Route-based VPN

You can now create IPsec VPN connections that use tunnel interfaces as endpoints, making static and dynamic routing possible.

Policy-based VPN doesn’t use the routing table. It uses a policy to decide whether IP traffic is sent through a VPN tunnel. Routing policies take precedence over the routing table. Within a changing network environment, you have to constantly check existing policies and update the VPN connections.
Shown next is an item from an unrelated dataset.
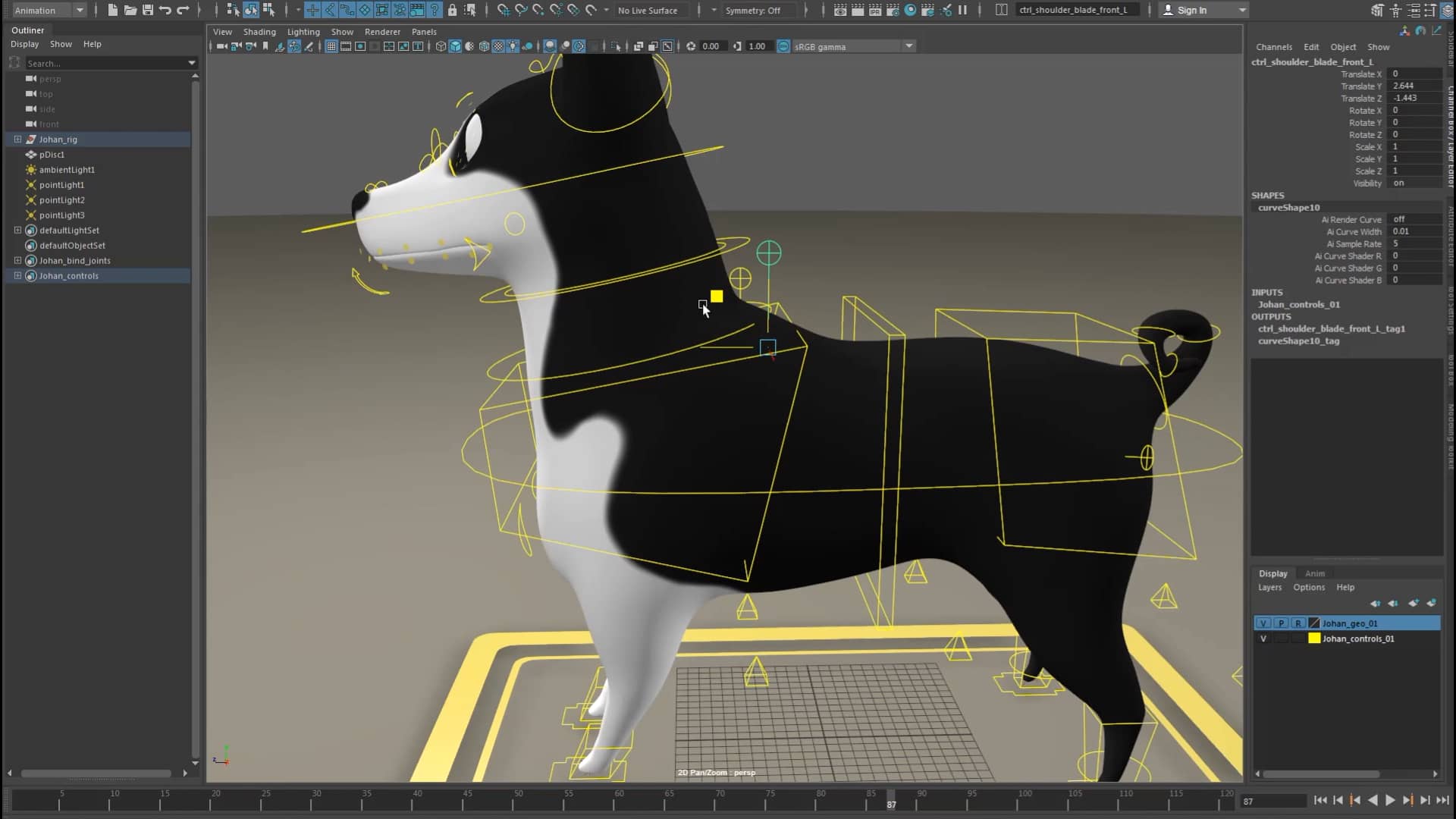Expand the Johan_bind_joints node in the Outliner
The width and height of the screenshot is (1456, 819).
click(17, 260)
With a route-based VPN, the routing table defines whether to send specific traffic into the VPN tunnel or not. To use the routing table, you assign a virtual tunnel interface (VTI) to each endpoint device, in this case, your XG Firewall devices. This makes setting up a tunnel similar to connecting two interfaces. You can use tunnel interfaces like any other virtual network interface in configurations. This allows you to set up static and policy-based routes.
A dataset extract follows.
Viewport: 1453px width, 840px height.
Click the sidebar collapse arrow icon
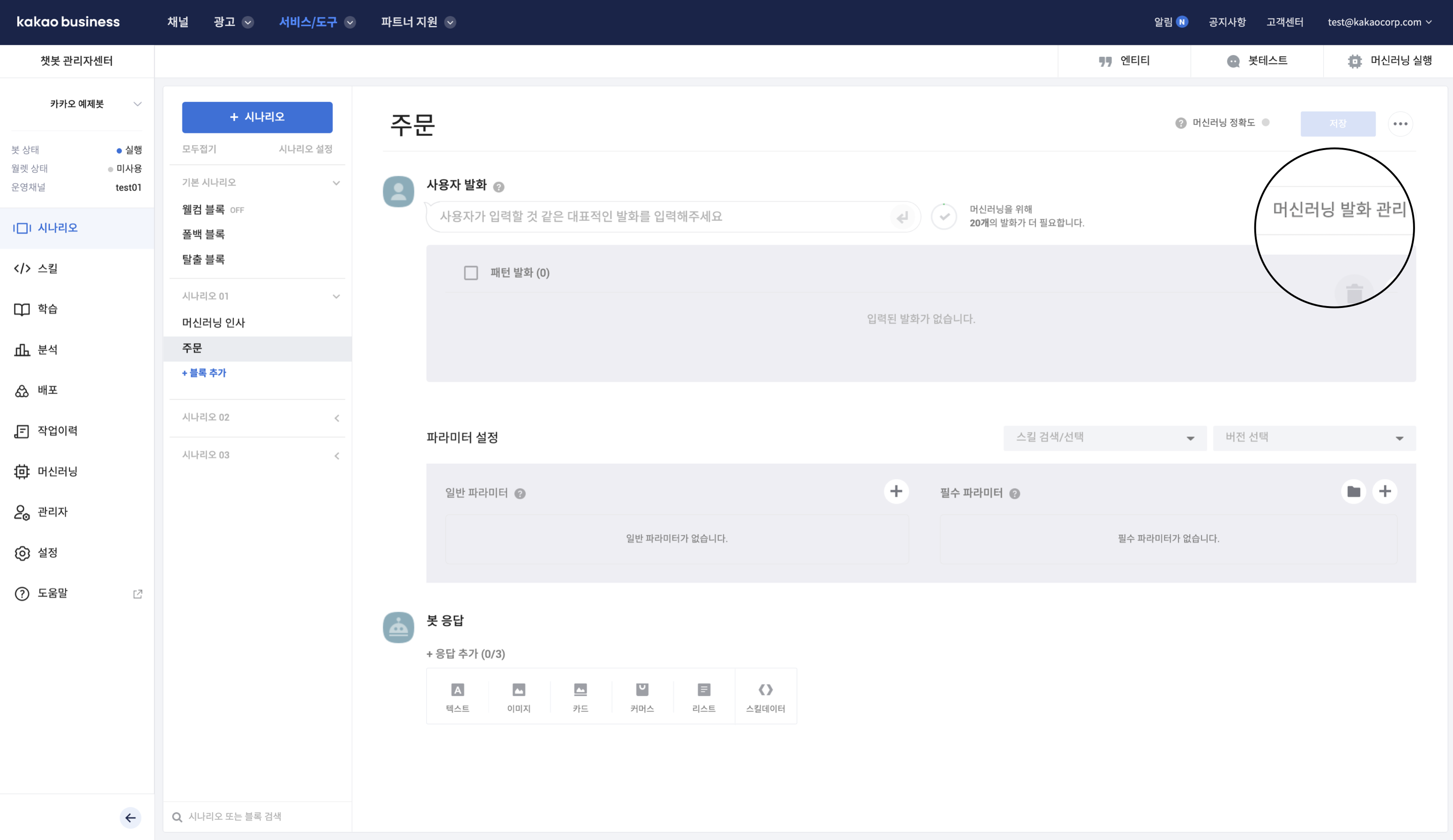(130, 817)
Each virtual tunnel interface is associated with a single tunnel and a single XG Firewall device with its encryption domain. The peer XG Firewall must also use a tunnel interface. All traffic destined to the encryption domain of the peer device is routed through the associated tunnel interface.
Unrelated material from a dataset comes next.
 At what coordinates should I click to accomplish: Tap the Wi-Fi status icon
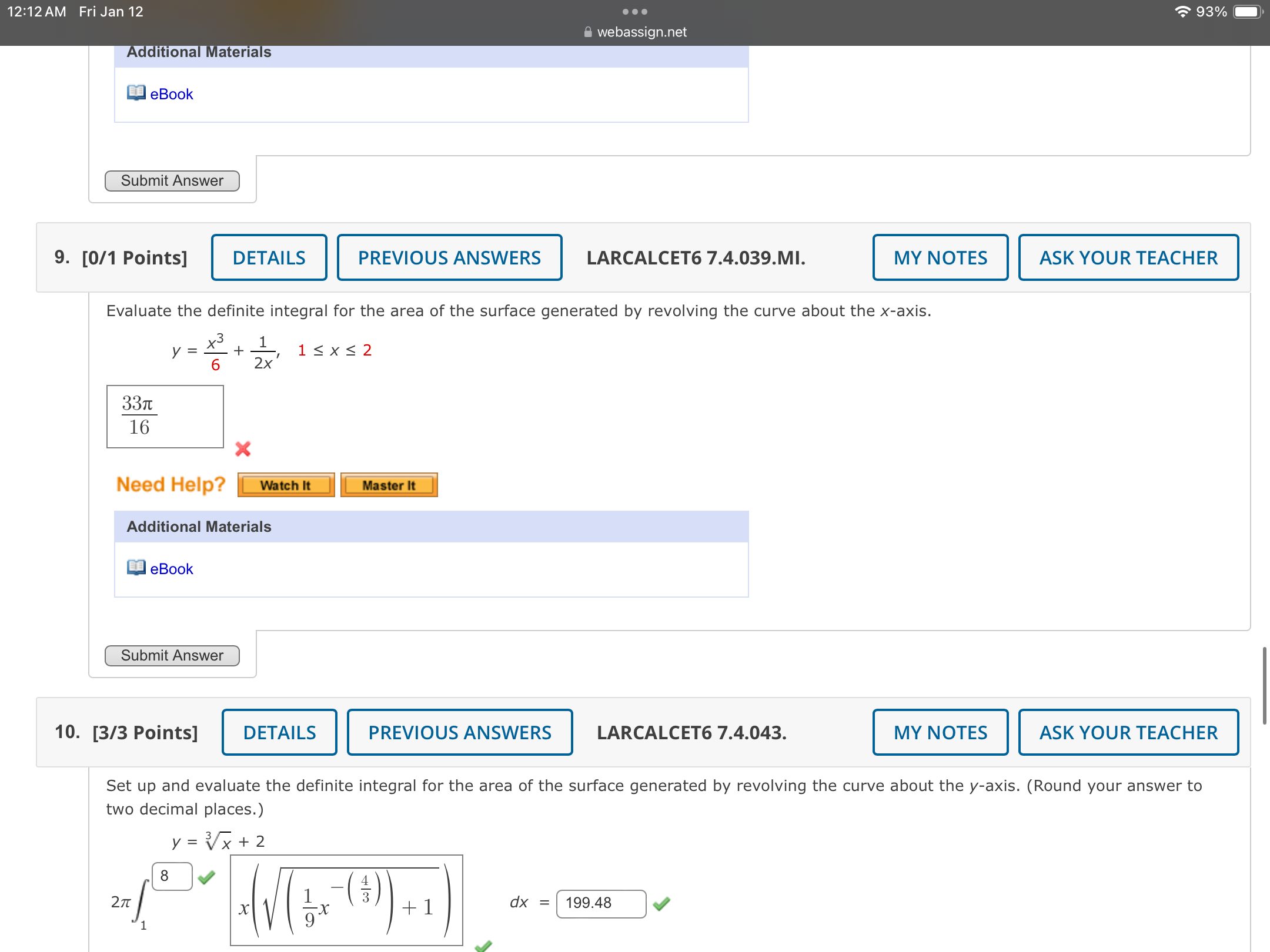pos(1182,12)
To set up a route-based VPN, do as follows:

  1. Add an IPsec connection for your XG Firewall with connection type Tunnel interface, using the WAN interface as the listening port.
  2. Assign an IP address to the automatically created tunnel interface, called xfrm.
  3. Add required firewall or NAT rules.
  4. Create a static, dynamic, or SD-WAN route using the virtual tunnel interface.
  5. Repeat the first four steps for the peer XG Firewall.

Route-based VPN tunnels don’t work together with policy-based VPN tunnels in most cases, so you shouldn’t mix them.